# Model validation

In fusion plasma physics, rather complex models are used to simulate, e.g., transport.
In view of the large number of parameters of such (numerical) models, the question arises as to whether these models are 'really true' (accurately describe the physical reality).
In other words, the models should be *validated*.
^{[1]}
^{[2]}

## Contents

## Model verification and validation

The term 'verification' is understood to refer to an internal consistency check of the model in itself, i.e., to verify that it actually computes what it is meant to compute without (numerical or conceptual) error. This contrasts with 'validation', which refers to checking that the model actually describes the physical reality to which it applies within a given error margin. Evidently, validation is the more difficult of the two checks.

## The logical trap

Anyone would agree that the logical inference 'if A is true, then B must be true' combined with the observation that 'B is true' does not imply that 'A is true'.
And yet this mistake appears to be rather common: if a given plasma model (A) describes a given experimental result (B), it is inferred that the model must be 'OK' - erroneously, because the agreement may be fortuitous or due to constraints that are hard to identify, or the data interpretation problem may be *badly posed* (see below).

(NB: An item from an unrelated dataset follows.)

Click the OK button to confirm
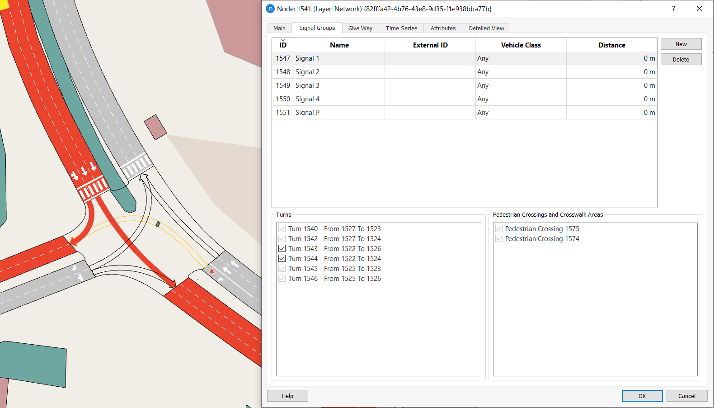The height and width of the screenshot is (408, 714). (x=642, y=396)
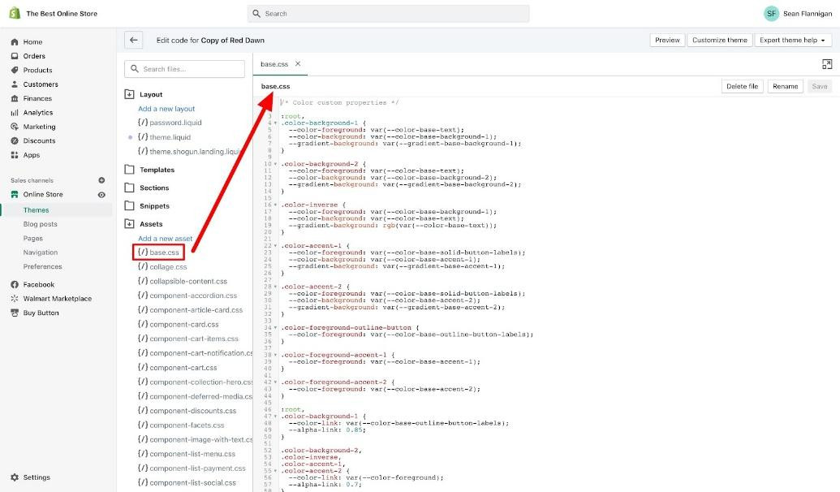Select the Buy Button channel icon
Screen dimensions: 840x492
point(13,312)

There are several ways of avoiding this trap:

First, the logical inference can be completed with a clause like 'A is the *only* circumstance for which B can be true'. Then, if B is true, it is obvious that A must be true.
An example of this is the bootstrap current, which has been observed and for which Neoclassical theory provides the only available reasonable explanation.
It is therefore generally considered that NC theory has been validated via the correct prediction of the bootstrap current.

Second, the number of experiments for which 'A implies B' holds can be increased. E.g., if a model (A) is found to describe the obervations (B) for a large number of significantly different cases (experimental situations), without 'tweaking' parameters, then the validity of the model is enhanced; although it can never be *proven* that the model will always work in this way. Its validity will always remain subject to further testing.

## Hidden assumptions

The equations describing the behaviour of plasmas are mostly known (Maxwell's equations, etc.) but are untractable due to the large number of particles involved.
Hence, simplifying assumptions are always made, usually of the type 'assume *X >> Y* '. It is quite common that these assumptions are not made fully explicit, which entrains the risk that the assumptions are violated in some specific case without this circumstance being detected. Therefore, it is important to clarify as precisely as possible under what conditions the model is valid, and check that these conditions are met for all relevant applications of the model.

Of course, initial and boundary conditions are just as important to specify.

## Circular reasoning

Ideally, one would like the model only to take input from boundary and/or initial conditions, and predict the experimental outcome.
However, often experimental measurements are taken as input (e.g., a density profile) to predict (using a model, e.g., NC theory) another experimental profile (e.g., the radial electric field). In this case, coincidence with radial electric field measurements only show *consistency* with the theory used, but does not prove the model is correct in and of itself, as the coincidence may be due to constraints also obeyed by other (transport) theories, while the input profile may be (partly) a result of turbulent transport (not contained in NC theory).

## Badly posed problems

A so-called 'badly posed problem' is a problem such that many model parameter choices map to the same measurement outcome (within measurement error), i.e., the model is a projection. Thus, no analysis of the available measurements can reveal the 'true' value of all model parameters, even if the model is in itself correct. It may only be possible to determine the value of some parameters (with their corresponding error), while some others are largely or completely undetermined for lack of information from the measurements. See

Models can of course not be validated with respect to any parameters that are badly determined in an experimental situation.